• _STATED TASK_
Can you resume the Hacker News discussion about message queues, below, starting right after its last sentence?

• _EXCERPT PROVIDED_
--- --- ---

Hacker News new | ask | show | jobs
by treis 1392 days ago
This doesn't actually tell you how far you can go without a message queue. Unsurprising because they're trying to sell one. But you can go very far without them by using the DB or redis as your message queue. Probably fine for 99%+ of applications.

Don't add a message queue until you really need one. And if you do make sure you account for it being down, running locally, back pressure if the queue gets full, monitoring, and logging at least.

8 comments

Many of the message queues I have seen are only necessary because of personalization or analytics features that the user doesn't want and the business probably doesn't need.

When I try to estimate ROI on those features it's usually miniscule. A/B test are unconvincing and the aggregate reports synthesized from the data look more like numerology than rigorous science. More-over, senior leadership usually doesn't realize how much additional liability they take on by collecting and storing so much customer data.

It's not 2010. The large tech firms are your direct competitors and regulators across the world have caught up, including in many US states. If you have a primary product for which people will pay money, then the "surveillance agency as a side-business" model of the 2000s-2010s is probably a bad idea. It's a net expense that exposes you to liability and distracts your team.

Additional benefit: without real-time analytics and personalization, you can go even further without a message queue.

> because of personalization or analytics features

That's not the architectural reason for message queues in my experience.

Primarily, a message queue is used when there is a potential for a bottleneck in the overall application throughput where there is high cost of reacting to some event so instead of reacting to the event synchronously, you queue the event and react to it asynchronously.

Some very common use cases:

1. Your UI. Operating systems use a message queue to capture and forward inputs. Your mouse and keyboard events are all queued in a message queue.

2. Webhooks. Many webhook origins have timeouts on responses and your application must respond within a given window or it will be throttled or downgraded. In this case, the best practice is to queue the event to be processed asynchronously (that queue can be a simple database table with your own logic and wrapper around it or something like AWS SQS, Azure Service Bus, or Google Pub/Sub).

3. Mitigating Throughput Bottlenecks. Most applications have a read/write asymmetry so it makes sense to optimize your architecture to scale for reads. But what if your application occasionally has to handle a burst of writes? Should you size your infrastructure for that case? One approach is to proxy the writes through a queue so you can size the infrastructure for a maximum throughput that is managed by the queue. For example, instead of 1000 concurrent writes per second, a queue can capture the write mutations and trickle out only 100 concurrent writes per second. Instead of sizing your application to scale to handle 1000 writes per second, you only need to size your queue to handle that scale.

--- --- ---

• _DATA EXTRACT_
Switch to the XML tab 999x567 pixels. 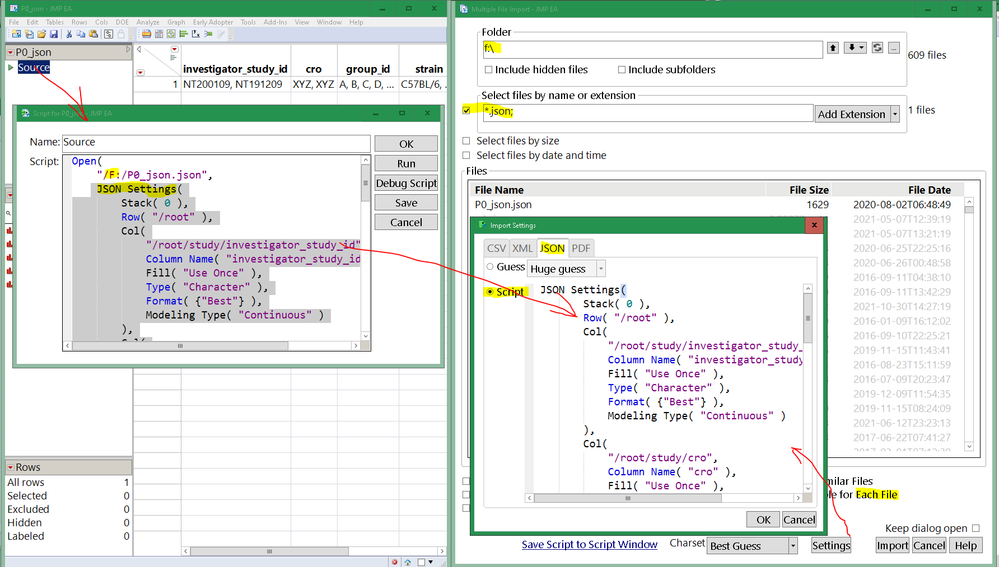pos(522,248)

--- --- ---

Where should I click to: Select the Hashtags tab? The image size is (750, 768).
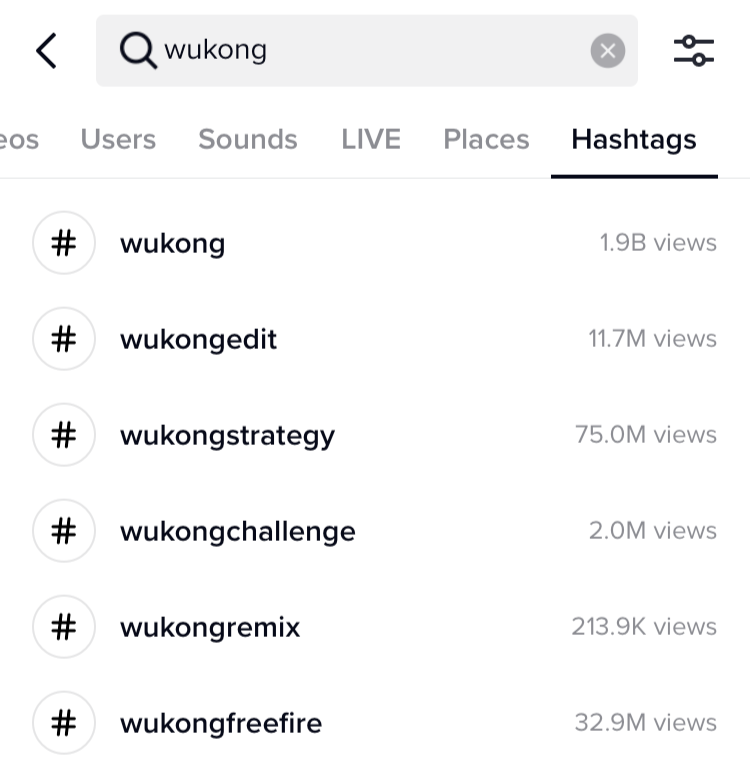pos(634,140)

--- --- ---

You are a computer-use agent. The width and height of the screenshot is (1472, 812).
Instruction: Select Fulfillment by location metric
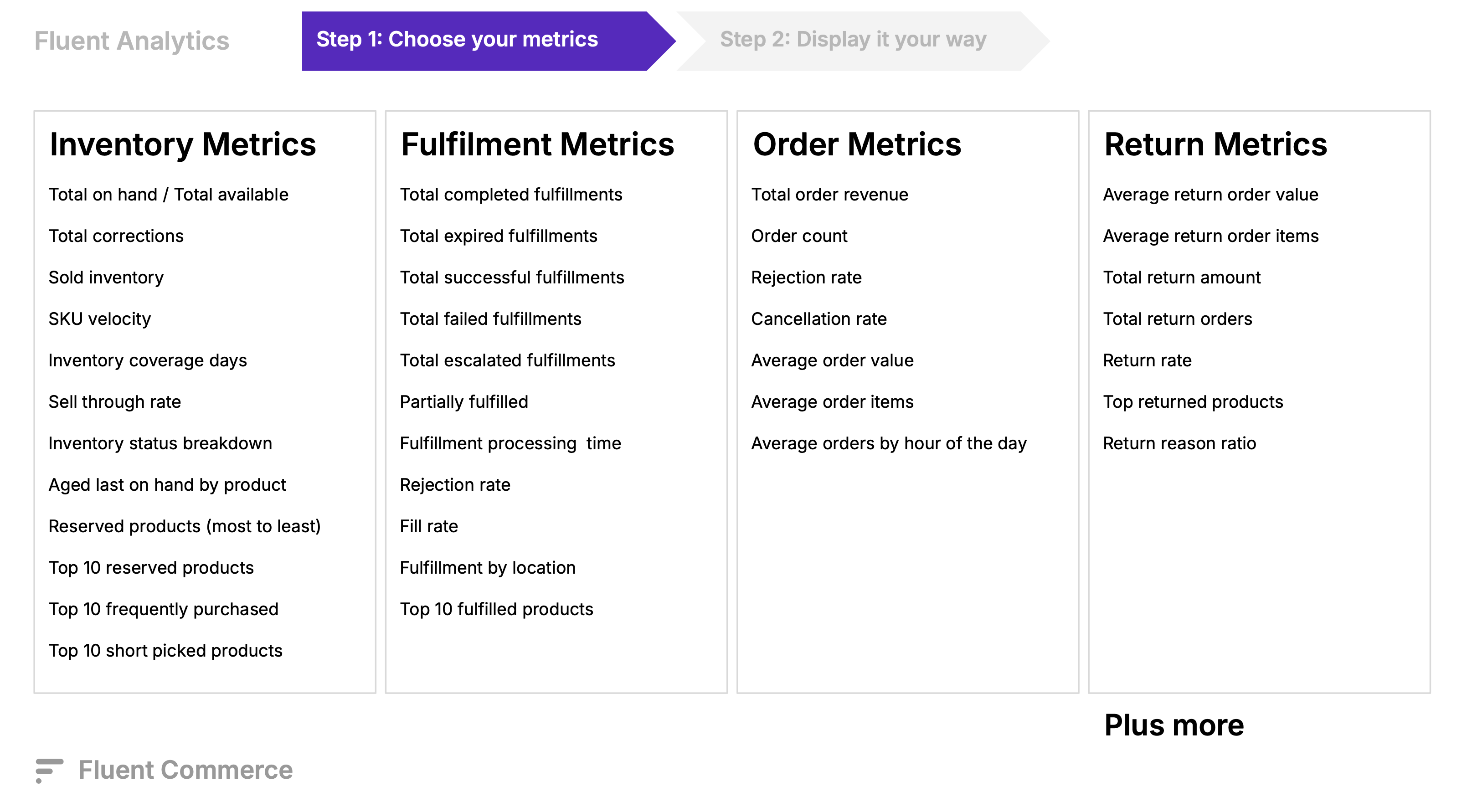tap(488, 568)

--- --- ---

• _REPLY TO THE EXERCISE_
4. Resiliency. If a message fails, it can be retried according to whatever heuristics make sense for the domain. Sure, you can use a simply loop to retry, but every message queue provides some mechanism for handling retries, failed message delivery, and so on. If you decide to roll your own and log a failed call into a database to try it again later...well, you've effectively captured a message in a custom queue.

User tracking and/or personalization tick 2-3 of your 4 boxes:

UI - Logging mouse movement, keyboard events, and other types of attention proxies.

Webhooks and/or Bottlenecks - calling out to either internal or third party classifiers, or more recently even generative models, for personalization based on user tracking data.

And I don't think this is just my unlucky experience. The fine article includes user tracking as one of only three explicitly enumerated reasons for queuing:

> Why? Because users increasingly expect a real-time experience. In use cases like order flows, webhooks, user tracking, etc. users expect to be able to see the new data in the user interface instantly, instead of having to wait for some background batch processing to periodically reload.

Of the explicitly enumerated motivations in the article:

1. "Order flows" - tracking/modification is often one of the higher latency items in order flows ("you might also like" / "what to order next" features).

2. "Webhooks" - often used for tracking/personalization

3. "User tracking" - ...this one is easy :)

Webhooks go far beyond personalization and tracking; it's a general purpose integration pattern.
Yes, and I've worked on browser-based games that are built on top of webhooks. But what percentage of people could forego webhooks entirely if they weren't doing any personalization or tracking? Or could at least get away with webhooks without any "real" queuing infra? I'd wager a large number.
Not really. Any payment system requires webhooks
Shameless (but relevant!) plug: we built Svix to help people send webhooks from their platform. With Svix you don't have to use message queues for webhooks, at least not from the sender side: https://www.svix.com/

Note: though message queues are great, they make asynchronous operations and interacting with external services much more resilient.

"But you can go very far without them by using the DB or redis as your message queue."

So, you can go very far without a message queue... by using a simpler message queue?

I mean, at some point you have to consider something a "proper" message queue. Otherwise, at the lower extreme your web server would act as a message queue.
"Redis is an open source (BSD licensed), in-memory data structure store, used as a database, cache, and message broker"

Lets draw the line somewhere the other side of applications that advertise themselves as having that function?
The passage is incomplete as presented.